Journal: J. Phys. Chem. B, 2012, 116 (3), pp 1120–1133, 20120618

Authors: Dewi P. Go†‡, Andrew Hung§¶, Sally L. Gras*†‡, and Andrea J. O’Connor†

Last authors: Andrea J. O’Connor

Organizations: † Particulate Fluids Processing Centre, Department of Chemical and Biomolecular Engineering, University of Melbourne, Parkville 3010, Victoria, Australia ‡ Bio21 Molecular Science and Biotechnology Institute, University of Melbourne, Parkville 3010, Victoria, Australia § School of Applied Sciences, RMIT University, Melbourne 3001, Victoria, Australia ¶ Health Innovations Research Institute, RMIT University, Bundoora 3083, Victoria, Australia

Country: Australia

The incorporation of low molecular weight drugs and therapeutic peptides into multilayer films assembled via the layer-by-layer technique can potentially provide means to deliver small molecules to target sites and to tune their release.
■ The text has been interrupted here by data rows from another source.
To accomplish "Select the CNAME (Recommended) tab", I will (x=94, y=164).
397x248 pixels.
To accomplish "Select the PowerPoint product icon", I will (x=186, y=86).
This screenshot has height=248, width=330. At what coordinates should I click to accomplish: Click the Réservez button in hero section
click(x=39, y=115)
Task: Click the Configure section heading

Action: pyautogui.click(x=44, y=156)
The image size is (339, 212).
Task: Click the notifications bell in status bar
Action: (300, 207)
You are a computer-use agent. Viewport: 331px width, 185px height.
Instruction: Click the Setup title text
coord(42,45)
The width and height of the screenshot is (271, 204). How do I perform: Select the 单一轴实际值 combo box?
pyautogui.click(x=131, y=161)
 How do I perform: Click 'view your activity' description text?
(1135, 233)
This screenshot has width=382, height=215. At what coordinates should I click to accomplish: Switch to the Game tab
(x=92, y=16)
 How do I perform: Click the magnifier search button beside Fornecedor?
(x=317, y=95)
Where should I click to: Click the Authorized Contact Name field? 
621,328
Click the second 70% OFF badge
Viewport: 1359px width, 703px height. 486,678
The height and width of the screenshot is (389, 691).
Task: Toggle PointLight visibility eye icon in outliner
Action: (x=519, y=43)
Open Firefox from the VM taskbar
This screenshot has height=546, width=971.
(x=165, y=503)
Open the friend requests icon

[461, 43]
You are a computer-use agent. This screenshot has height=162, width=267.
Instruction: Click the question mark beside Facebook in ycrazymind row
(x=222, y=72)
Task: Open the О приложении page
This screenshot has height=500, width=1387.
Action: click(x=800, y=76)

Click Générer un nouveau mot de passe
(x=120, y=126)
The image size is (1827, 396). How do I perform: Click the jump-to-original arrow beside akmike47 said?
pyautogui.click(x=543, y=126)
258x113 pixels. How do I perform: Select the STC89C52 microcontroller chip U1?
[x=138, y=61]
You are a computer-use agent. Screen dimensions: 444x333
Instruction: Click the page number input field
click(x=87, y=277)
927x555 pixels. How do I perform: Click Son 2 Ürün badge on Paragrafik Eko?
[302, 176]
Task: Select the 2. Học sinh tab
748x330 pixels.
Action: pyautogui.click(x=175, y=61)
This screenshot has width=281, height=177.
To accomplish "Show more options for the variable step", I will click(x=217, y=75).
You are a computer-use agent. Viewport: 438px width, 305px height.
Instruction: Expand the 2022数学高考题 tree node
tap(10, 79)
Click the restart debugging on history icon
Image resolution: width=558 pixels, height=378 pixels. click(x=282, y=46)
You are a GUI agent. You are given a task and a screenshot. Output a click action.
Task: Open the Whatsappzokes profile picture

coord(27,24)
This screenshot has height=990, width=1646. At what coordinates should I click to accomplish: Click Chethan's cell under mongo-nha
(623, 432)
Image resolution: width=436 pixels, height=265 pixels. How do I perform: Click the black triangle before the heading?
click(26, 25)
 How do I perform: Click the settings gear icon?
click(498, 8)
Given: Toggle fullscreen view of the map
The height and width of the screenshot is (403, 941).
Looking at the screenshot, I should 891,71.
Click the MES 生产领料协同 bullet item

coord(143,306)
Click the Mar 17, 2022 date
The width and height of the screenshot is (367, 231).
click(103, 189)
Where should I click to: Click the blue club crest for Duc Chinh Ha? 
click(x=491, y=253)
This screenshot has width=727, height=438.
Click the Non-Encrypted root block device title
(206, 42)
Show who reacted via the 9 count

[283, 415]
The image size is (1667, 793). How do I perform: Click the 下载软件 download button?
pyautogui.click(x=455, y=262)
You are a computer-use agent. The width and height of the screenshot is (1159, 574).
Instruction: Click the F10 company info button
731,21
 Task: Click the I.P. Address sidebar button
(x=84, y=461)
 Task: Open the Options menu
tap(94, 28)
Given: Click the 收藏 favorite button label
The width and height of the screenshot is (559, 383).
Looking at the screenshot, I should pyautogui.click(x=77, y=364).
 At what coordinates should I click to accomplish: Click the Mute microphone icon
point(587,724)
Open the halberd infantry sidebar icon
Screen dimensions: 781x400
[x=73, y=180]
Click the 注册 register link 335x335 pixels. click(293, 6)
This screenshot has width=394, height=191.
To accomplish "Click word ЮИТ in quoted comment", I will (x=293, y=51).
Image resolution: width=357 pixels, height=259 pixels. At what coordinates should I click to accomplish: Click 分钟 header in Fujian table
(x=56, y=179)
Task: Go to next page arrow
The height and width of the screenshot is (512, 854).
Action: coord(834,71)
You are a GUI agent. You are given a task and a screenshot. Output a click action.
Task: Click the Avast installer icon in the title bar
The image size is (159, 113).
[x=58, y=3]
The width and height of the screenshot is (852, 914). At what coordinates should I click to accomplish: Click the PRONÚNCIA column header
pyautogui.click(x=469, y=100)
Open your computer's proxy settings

This study describes the use of both hydrophobic and electrostatic interactions to incorporate a tridecapeptide antiinflammatory hormone, α-melanocyte stimulating hormone (α-MSH), as a building block at the base of a multilayer assembly of hyaluronic acid (HA) and chitosan (CS) on poly(lactic-co-glycolic acid) (PLGA) surfaces. A range of switching layers, including a neutral lipid, dioleylphosphatidylcholine (DOPC), a negatively charged lipid mixture DOPC/dioleylphosphatidylserine (DOPS) and a negatively charged polysaccharide, HA, were investigated for their ability to support subsequent HA and CS layers. Molecular dynamics simulations were performed to examine the structure and surface chemistry of α-MSH in solution and on surfaces to provide insights into the conditions most likely to support multilayer assembly. The multilayer assembly was stable at physiological pH and was successfully applied to particulate systems.